|ZFIN ID: ZDB-PUB-101108-4|
Zebrafish von Willebrand factor
Carrillo, M., Kim, S., Rajpurohit, S.K., Kulkarni, V., and Jagadeeswaran, P.
|Source:||Blood cells, molecules & diseases 45(4): 326-333 (Journal)|
|Registered Authors:||Carrillo, Mairo, Jagadeeswaran, Pudur, Kim, Seongcheol, Rajpurohit, Surendra|
|Keywords:||Zebrafish, von Willebrand factor, Thrombocytes, Thrombosis, GPIbβ|
|PubMed:||21035359 Full text @ Blood Cells Mol. Dis.|
Carrillo, M., Kim, S., Rajpurohit, S.K., Kulkarni, V., and Jagadeeswaran, P. (2010) Zebrafish von Willebrand factor. Blood cells, molecules & diseases. 45(4):326-333.

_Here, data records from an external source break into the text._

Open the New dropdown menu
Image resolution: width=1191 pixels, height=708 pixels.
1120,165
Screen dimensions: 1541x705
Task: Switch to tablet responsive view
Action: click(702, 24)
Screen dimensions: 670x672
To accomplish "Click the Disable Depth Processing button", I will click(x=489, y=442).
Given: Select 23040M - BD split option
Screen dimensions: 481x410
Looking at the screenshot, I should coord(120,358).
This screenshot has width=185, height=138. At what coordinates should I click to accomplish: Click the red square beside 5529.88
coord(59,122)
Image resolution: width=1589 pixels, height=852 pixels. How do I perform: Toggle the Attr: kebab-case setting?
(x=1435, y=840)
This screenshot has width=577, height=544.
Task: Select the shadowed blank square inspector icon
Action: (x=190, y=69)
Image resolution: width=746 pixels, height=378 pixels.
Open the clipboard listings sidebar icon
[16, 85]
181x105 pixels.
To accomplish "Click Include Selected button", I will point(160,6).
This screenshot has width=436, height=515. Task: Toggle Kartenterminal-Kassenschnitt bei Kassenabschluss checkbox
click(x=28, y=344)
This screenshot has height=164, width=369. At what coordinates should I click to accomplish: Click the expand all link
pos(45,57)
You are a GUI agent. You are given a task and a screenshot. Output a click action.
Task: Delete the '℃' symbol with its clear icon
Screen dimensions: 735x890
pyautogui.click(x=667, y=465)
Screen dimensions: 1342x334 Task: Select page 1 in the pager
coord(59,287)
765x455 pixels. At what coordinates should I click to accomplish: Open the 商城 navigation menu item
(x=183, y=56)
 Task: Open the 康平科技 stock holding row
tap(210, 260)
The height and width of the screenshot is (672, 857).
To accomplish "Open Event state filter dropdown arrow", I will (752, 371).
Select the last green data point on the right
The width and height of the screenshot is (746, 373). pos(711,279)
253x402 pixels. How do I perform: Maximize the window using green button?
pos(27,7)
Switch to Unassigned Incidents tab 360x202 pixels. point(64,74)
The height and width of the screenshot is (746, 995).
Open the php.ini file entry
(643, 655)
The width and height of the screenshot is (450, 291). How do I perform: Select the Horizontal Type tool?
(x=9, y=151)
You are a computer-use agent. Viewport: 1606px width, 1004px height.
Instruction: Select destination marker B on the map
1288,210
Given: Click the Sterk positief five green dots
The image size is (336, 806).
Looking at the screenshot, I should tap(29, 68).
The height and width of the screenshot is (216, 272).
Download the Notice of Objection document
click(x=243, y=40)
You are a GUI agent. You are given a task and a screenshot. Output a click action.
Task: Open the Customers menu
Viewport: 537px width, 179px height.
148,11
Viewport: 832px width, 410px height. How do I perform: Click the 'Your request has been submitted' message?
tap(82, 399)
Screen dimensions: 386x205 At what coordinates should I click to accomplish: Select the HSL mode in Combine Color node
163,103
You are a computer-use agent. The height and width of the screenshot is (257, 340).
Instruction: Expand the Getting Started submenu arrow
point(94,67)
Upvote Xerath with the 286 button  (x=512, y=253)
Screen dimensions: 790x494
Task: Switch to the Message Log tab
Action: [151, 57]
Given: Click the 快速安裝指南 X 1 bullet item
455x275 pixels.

ABSTRACTvon Willebrand factor (vWF) is a large protein involved in primary hemostasis. A dysfunction in this protein or an insufficient production of the protein leads to improper platelet adhesion/aggregation, resulting in a bleeding phenotype known as von Willebrand disease (vWD). To gain a better understanding of vWF interactions in vivo, the use of zebrafish as a model is ideal because of the transparency of the embryos and larvae. In this article, we examined the presence and function of vWF in hemostasis of zebrafish utilizing a variety of molecular methods. Using RT-PCR and antibody staining, we have shown that vWF mRNA is present in thrombocytes. Through antibody staining, we demonstrated vWF is synthesized in blood vessels. The role of zebrafish vWF in hemostasis was established through knockdown methods using vWF morpholino (vWF MO) antisense oligonucleotides. Embryos injected with vWF MO at the one to four cell stages resulted in a bleeding phenotype. Injection of embryos with vWF MO also caused an increase in time to occlusion within arteries in larvae upon laser induced injury. We then used vWF-specific Vivo-morpholinos (VMO) to induce vWF knockdown in adult zebrafish by targeting the exon homologous to the human exon 28 of the vWF gene. The reduced ristocetin-mediated agglutination of thrombocytes in a plate tilting assay, using blood from adult zebrafish injected with VMO, provided evidence that vWF is involved in the hemostatic process. We also administered desmopressin acetate to larvae and adults which resulted in enhanced aggregation/agglutination of thrombocytes. Zebrafish genome database analysis revealed the presence of GPIb² gene. It also revealed the exon of zebrafish vWF gene corresponding to exon 28 of human vWF gene is highly similar to the exon 28 of human vWF gene, except that it has an insertion that leads to a translated peptide sequence that separates the two A domains coded by this exon. This exon is also conserved in other fishes. In summary, we established that zebrafish vWF has a role similar to that of vWF found in humans, thus, making zebrafish a useful model for studying the cell biology of vWF in vivo.